Our conclusion is stark: Nuclear energy today is largely a cover for nuclear arms. The entire nuclear programme – energy and weapons – is extremely dangerous for the survival of mankind and should be shut down forthwith!

*****

Note: Recently, there has been some fresh hype about Nuclear Fusion. I won’t deal with it in this series because Countercurrents.org has already carried an excellent article by Joshua Frank on the subject.

References

  1. Anti-nuclear movementhttps://en.wikipedia.org/wiki/Anti-nuclear_movement
  2. Nuclear Power in the World Today (Updated February 2023)https://world-nuclear.org/information-library/current-and-future-generation/nuclear-power-in-the-world-today.aspx
  3. Nuclear power by country, https://en.wikipedia.org/wiki/Nuclear_power_by_country

About the Author

T Vijayendra (1943 – ) was born in Mysore, grew up in Indore and went to IIT Kharagpur to get a B. Tech. in Electronics (1966). After a year’s stint at the Saha Institute of Nuclear Physics, Kolkata, he got drawn into the whirlwind times of the late 60s.

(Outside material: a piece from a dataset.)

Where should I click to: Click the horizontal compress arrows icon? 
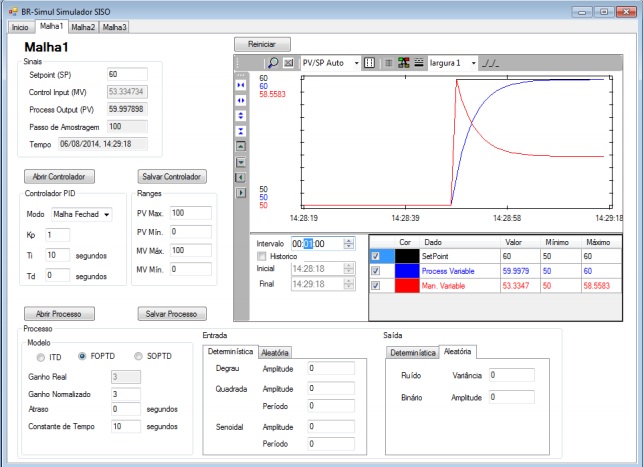pyautogui.click(x=240, y=86)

Since then, he has always been some kind of political-social activist. His brief for himself is the education of Left-wing cadres and so he almost exclusively publishes in the Left-wing journal Frontier, published from Kolkata. For the last ten years, he has been active in the field of ‘Peak Oil’ and is a founder member of Peak Oil India and Ecologise. Since 2015 he has been involved in Ecologise! Camps and in 2016 he initiated Ecologise Hyderabad. In 2017 he spent a year celebrating the Bicentenary of the Bicycle. Vijayendra has been a ‘dedicated’ cyclist all his life, meaning, he neither took a driving license nor did he ever drive a fossil fuel-based vehicle.

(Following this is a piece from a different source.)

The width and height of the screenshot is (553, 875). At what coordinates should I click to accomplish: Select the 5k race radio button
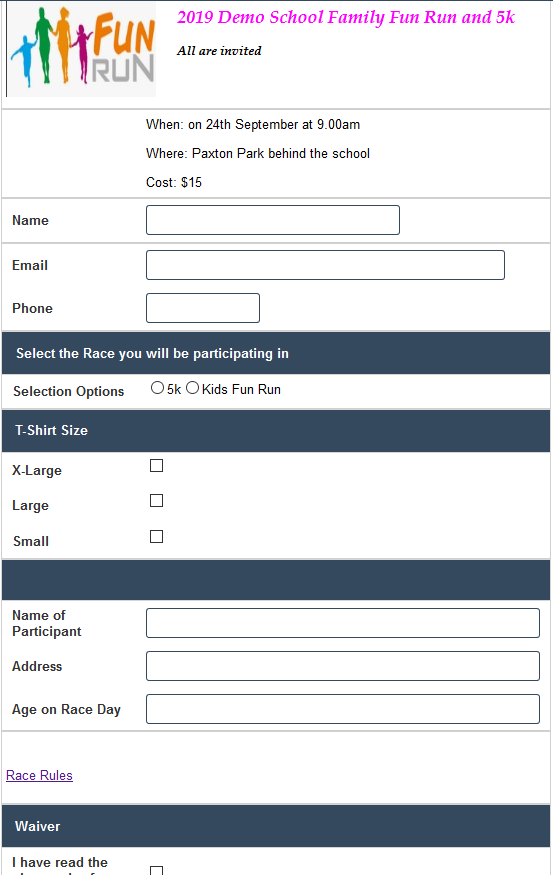point(157,388)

He divides his time between Hyderabad and organic farms at several places in India, watching birds and writing fiction. He has published a book dealing with resource depletion, three books of essays, two collections of short stories, a novella, an autobiography and a children’s science fiction story on the history of the bicycle, apart from booklets on several topics. His booklet, Kabira Khada Bazar Mein: Call for Local Action in the Wake of Global Emergency (2019, https://archive.org/details/kabira-khada-bazaar-mein) has been translated into Kannada, Bengali and Marathi and is the basic text for the emerging Transition Networks in these language regions. His last book ‘Vijutopias’, which has 12 short stories, is an entertaining book full of hope and energy in these dismal times.